American college baseball tournament

The 1998 Trans America Athletic Conference baseball tournament was held at Osceola County Stadium in Kissimmee, Florida. This was the twentieth tournament championship held by the Trans America Athletic Conference. won their second tournament championship and earned the conference's automatic bid to the 1998 NCAA Division I baseball tournament.

== Format and seeding ==
The top six finishers by overall winning percentage qualified for the tournament, with the top seed playing the lowest seed in the first round. College of Charleston was ineligible as it completed its transition from NAIA.

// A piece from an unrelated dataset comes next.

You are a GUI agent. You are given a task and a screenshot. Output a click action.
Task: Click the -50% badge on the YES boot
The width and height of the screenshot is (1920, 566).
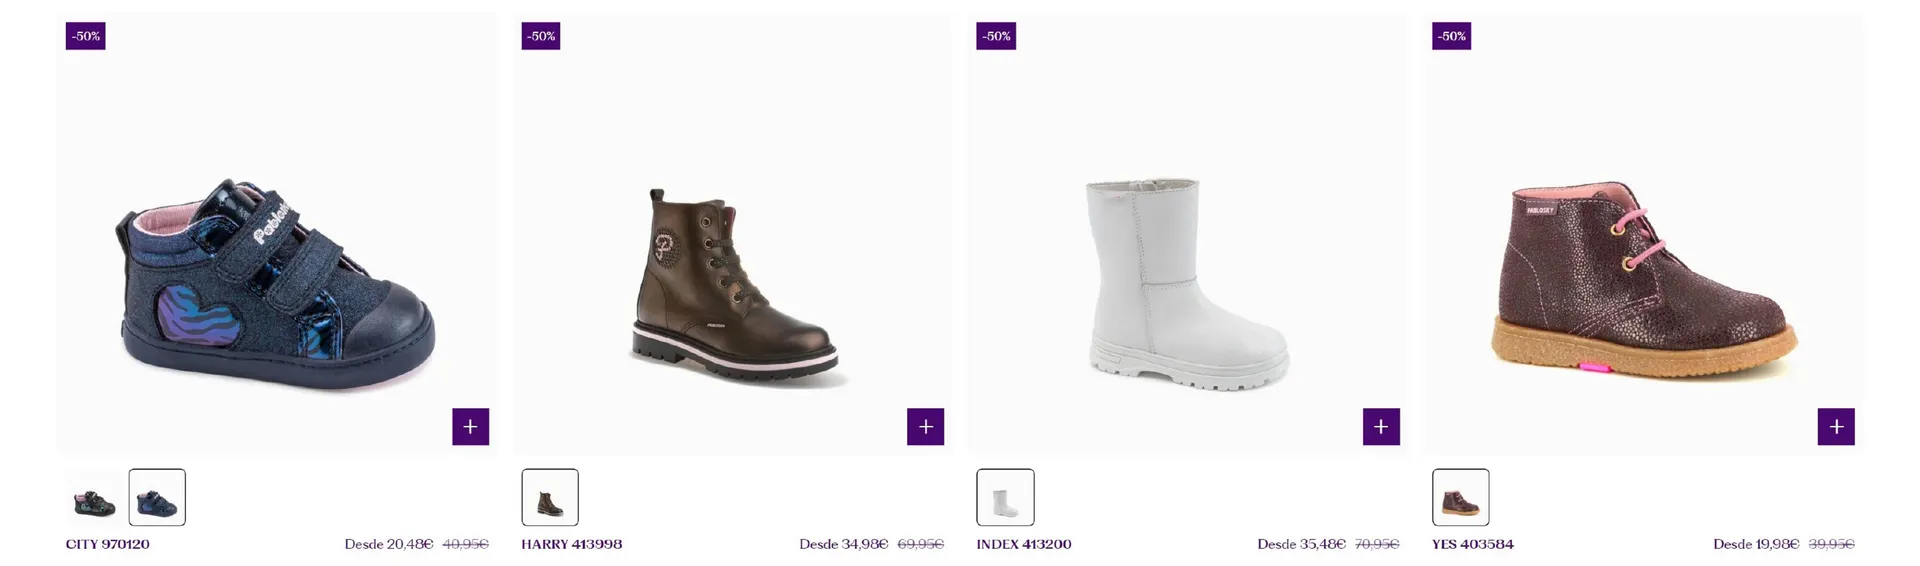(x=1451, y=36)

| Team | W | L | T | Pct. | Seed |
South
| FIU | 36 | 22 | 0 | .621 | 1 |
| UCF | 39 | 19 | 0 | .672 | 3 |
| Stetson | 29 | 29 | 1 | .500 | 5 |
| Florida Atlantic | 29 | 28 | 0 | .509 | 6 |

| Team | W | L | T | Pct. | Seed |
East
| Georgia State | 23 | 29 | 0 | .442 | — |
| College of Charleston | 31 | 26 | 0 | .544 | — |
| Campbell | 28 | 30 | 0 | .483 | — |
| Mercer | 27 | 26 | 1 | .509 | — |

| Team | W | L | T | Pct. | Seed |
West
| Troy State | 34 | 19 | 0 | .642 | 2 |
| Jacksonville State | 34 | 18 | 0 | .654 | 4 |
| Centenary | 21 | 36 | 0 | .368 | — |
| Samford | 13 | 43 | 0 | .232 | — |

== All-Tournament Team ==
The following players were named to the All-Tournament Team.

| POS | Player | School |
| P | Edwin Franco | FIU |
| Trey Wright | Troy |
| C | Jeff Rodriguez | FIU |
| IF | Fred Case | Troy |
| Jason Vetter | FIU |
| Dustin Brisson | UCF |
| Tim Boeth | UCF |
| OF | Ned French | Stetson |
| Ricky Rowe | Troy |
| Sean Mahoney | FIU |
| Jim Molina | FIU |
| DH | Jorge Soto | Troy |

=== Most Valuable Player ===
Edwin Franco was named Tournament Most Valuable Player. Franco was a pitcher for FIU.